Report: Sign-ups for Obamacare well short of target
WASHINGTON — Initial enrollment estimates for President Obama's health care reform program show participation is falling far short of expectations, according to a report in the Wall Street Journal, raising pressure on the White House to get its rollout back on track.
Fewer than 50,000 Americans were able to sign up for new Obamacare health insurance plans in October through the error-plagued HealthCare.gov website, below the federal government's target, the newspaper reported on Monday, citing two people familiar with the matter. The data is from 36 states.
Official enrollment data for all 50 states and the District of Columbia will not be released by the administration until later this week.
One administration official said late Monday that the official figure will include people who have paid for a health plan and those who simply picked a plan and put it in their online shopping cart.
A low enrollment tally will likely be seized upon by Republican critics as evidence the law's implementation is failing.
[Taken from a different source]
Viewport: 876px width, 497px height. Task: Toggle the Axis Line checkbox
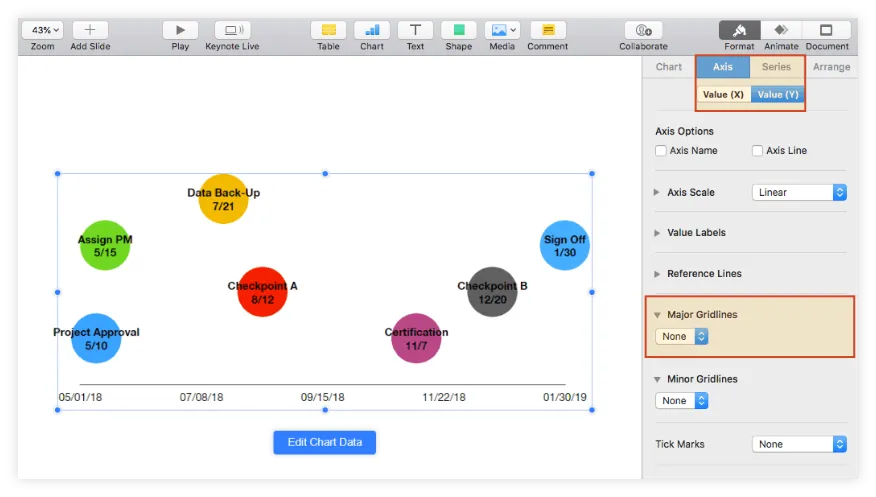[757, 151]
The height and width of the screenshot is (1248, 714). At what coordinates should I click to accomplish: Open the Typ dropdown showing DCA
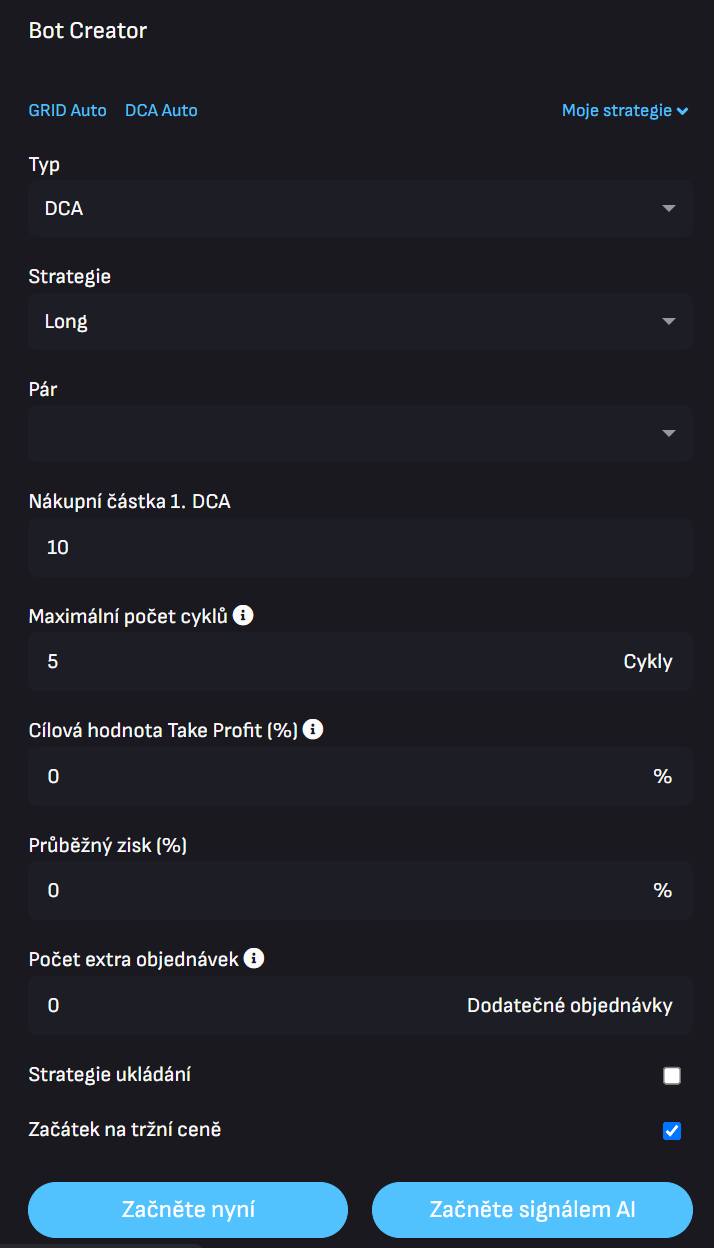pos(360,209)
The 2010 Patient Protection and Affordable Care Act aims to provide health benefits to millions of uninsured Americans. It mandates that most Americans at least be enrolled for health insurance by March 31 or pay a fine.
Americans must enroll by Dec. 15 for coverage that begins Jan. 1.
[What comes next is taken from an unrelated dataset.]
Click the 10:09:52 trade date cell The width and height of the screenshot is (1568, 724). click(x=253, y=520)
The official October data will underscore the challenges that await the administration next month, when a rehabilitated HealthCare.gov is expected to begin handling enrollments for more than 1 million people who could be waiting to sign up for coverage to begin Jan. 1.
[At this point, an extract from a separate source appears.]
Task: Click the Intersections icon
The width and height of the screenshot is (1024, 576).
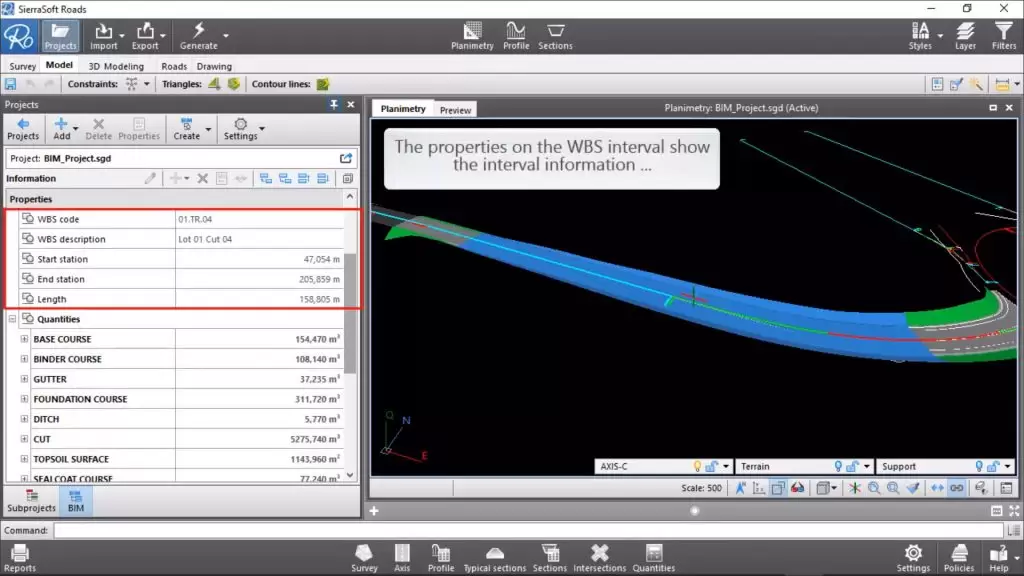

Separately on Monday, health care research and consultancy firm Avalere Health released a report that states operating their own functioning exchanges have signed up 49,100 people, which is 3 percent of enrollment predictions for all of 2014.
Before the rollout troubles, as many as 7 million Americans were expected to sign up for private health insurance offered through the online marketplaces for 2014. An additional 9 million are expected to enroll in an expanded Medicaid program for the poor by March 31, according to the Congressional Budget Office.
“We cannot confirm these numbers,” Erin Shields Britt, a spokeswoman for the Department of Health and Human Services, said about the Wall Street Journal figures. “More generally, we have always anticipated that initial enrollment numbers would be low and increase over time.”
Obama has been battling negative publicity over the messy rollout of his signature health care overhaul, including the glitch-prone website and questions about whether he misled Americans when he promised that those who like their current plans can keep them.